UnionListState enables each operator to get the complete list of state elements upon recovery. Keep in mind that the tasks should not process the complete set, but a portion of the elements for the next snapshot. Otherwise, the state might continually grow in size as the job keeps being restarted.
Keyed State Usage Tips
- How to clear application states?
The state.clear() method clears only the state for the currently active key. To clear all states, use applyToAllKeys.
If you only need to clear expired states, use the state time-to-live (TTL) feature instead.
- How to handle huge values in RocksDB
As RocksDB’s JNI bridge API is based on byte, the maximum supported size per value is 2³¹ bytes. Given what MapState holds is a map of keys and values, not a collection of all values added to the state, MapState is used as a replacement for ListState or ValueState in case the records get too big for the RocksDB JNI bridge.
- How to monitor the overall performance of RocksDB State Backend
Enable RocksDB native metrics. Starting from Flink 1.10, Flink by default configures RocksDB’s memory allocation to the amount of managed memory of TaskManager. Keep this feature activated, open RocksDB native metrics, and watch for state.backend.rocksdb.metrics.block-cache-usage, state.backend.rocksdb.metrics.mem-table-flush-pending, state.backend.rocksdb.metrics.num-running-compactions, and state.backend.rocksdb.metrics.num-running-flushes, as they are important performance indicators.
The following are some example dashboard panels of Flink’s metric system in Flink 1.10 or later versions.
The following figure includes the same dashboard panels of Flink’s metric system but in Flink versions earlier than version 1.10, or in Flink 1.10 or later versions but with state.backend.rocksdb.memory.managed deactivated.
- How to optimize the memory allocation of RocksDB in container environments
In Flink versions earlier than version 1.10, each state has its own block cache and write buffer. As a result, the amount of allocated memory by RocksDB grows infinitely if too many states are created in the operator. It’s problematic because the process may run out of the memory budget of the container, and the process will get killed. Users must take into account the number of RocksDB instances per slot and the number of states per RocksDB instance in order to track memory usage. However, this is highly impractical and difficult to carry out.

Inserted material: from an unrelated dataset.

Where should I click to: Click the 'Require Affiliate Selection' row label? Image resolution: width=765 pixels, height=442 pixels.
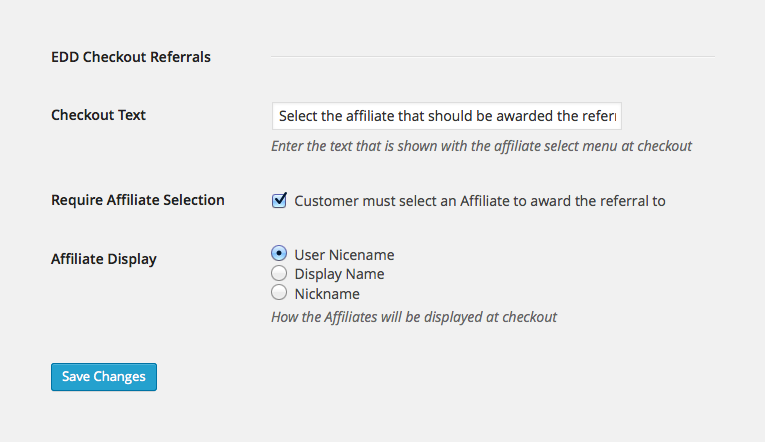(138, 200)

As mentioned earlier, Flink manages RocksDB’s memory automatically starting from version 1.10, which means that RocksDB is set up to limit native memory allocation to the size of the managed memory. Due to the implementation of certain RocksDB caches (will discuss this in another article), you may still need to use native metrics to monitor the block cache size. Also, you may choose to allocate the memory to increase taskmanager.memory.task.off-heap.size to free up more native memory.
Checkpoint Usage Tips
- Set an appropriate checkpoint interval
Theoretically, Flink supports very short checkpoint intervals. However, in actual production, very frequent checkpoints cause high overhead during regular processing. Additionally, mutual exclusion is instituted between checkpointing and record processing, which means a short interval may compromise the overall application performance. Hence, if you need to alleviate the workload on the distributed file system, we recommend setting an appropriate checkpoint interval.
- Specify a proper timeout period
The default timeout period for checkpoints is 10 minutes. You need to set a longer duration for large states. The worst-case scenario is that checkpoints are realized through distributed snapshots faster than they are deleted by a single JobMaster, which may severely impact cluster storage. if checkpoint timeouts are frequent, we recommend extending the timeout period.